She paused again, her eyes getting misty. “Durc could have learned to talk, if he’d had somebody to teach him. He talked a little before I left, and he could laugh. How could they think Durc would look like the Clan if he was my baby? Born to me? But he didn’t look like me, either, not like Jonayla does, and he wouldn’t, if it was Broud that started him.”
“Who is this Broud?”
“He was Ebra’s son, she was Brun’s mate. Brun was the leader of the clan. He was a good leader. Broud was the one who made me leave the clan when he became leader. I grew up with him hating me. He always hated me,” Ayla said.
“But you say he was the one who started the child you had? And you think that comes from sharing Pleasures. Why did he want to share Pleasures with you if he hated you?” Zelandoni asked.

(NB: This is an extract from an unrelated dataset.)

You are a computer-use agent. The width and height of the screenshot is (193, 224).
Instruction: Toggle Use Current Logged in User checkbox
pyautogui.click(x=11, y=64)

“There was no sharing of Pleasures with him. No Pleasure in it for me. Broud forced me. I don’t know why he did it the first time, but it was horrible. He hurt me. I hated it and I hated him for doing it. He knew I hated it, that’s why he did it. Maybe he knew in the beginning that I would hate it, but I know that’s why he kept doing it.”
“And your clan allowed it!” Zelandoni said.
“Women of the Clan must couple whenever a man wishes, whenever he gives her the signal. That’s what they are taught.”
“I can’t understand that,” the donier said. “Why would a man even want a woman if she didn’t want him?”
“I don’t think Clan women minded too much. They even had little ways to encourage a man to give them the signal. Iza told me about them, but I never wanted to use them. Certainly not with Broud. I hated it so much, I couldn’t eat, I didn’t want to get up in the morning, I didn’t want to leave Creb’s hearth. But when I found out I was going to have a baby, I was so happy, I didn’t even care about Broud anymore. I just put up with him, and ignored him. He stopped after that. It wasn’t fun for him if I didn’t resist, if he couldn’t force me against my will.”
“You said you could only count eleven years when your child was born? You were very young, Ayla. Most girls are not even women yet, at that age. A few may become women that young, but not most.”
“I was old for the Clan, though. Some girls of the Clan become women at seven years, and by the time they can count ten years, most girls have become women. Some of Brun’s clan thought I would never become a woman. They thought I would never have children, because my totem was too strong for a woman,” Ayla said.
“But obviously you did.”
Ayla paused, thinking. “Only women can give birth. But if women get pregnant by a mixing of spirits, why did Doni create men? Just for company, just for Pleasures? I think there has to be some other reason. Women can be company for each other, they can support each other, take care of each other, they can even give each other Pleasures.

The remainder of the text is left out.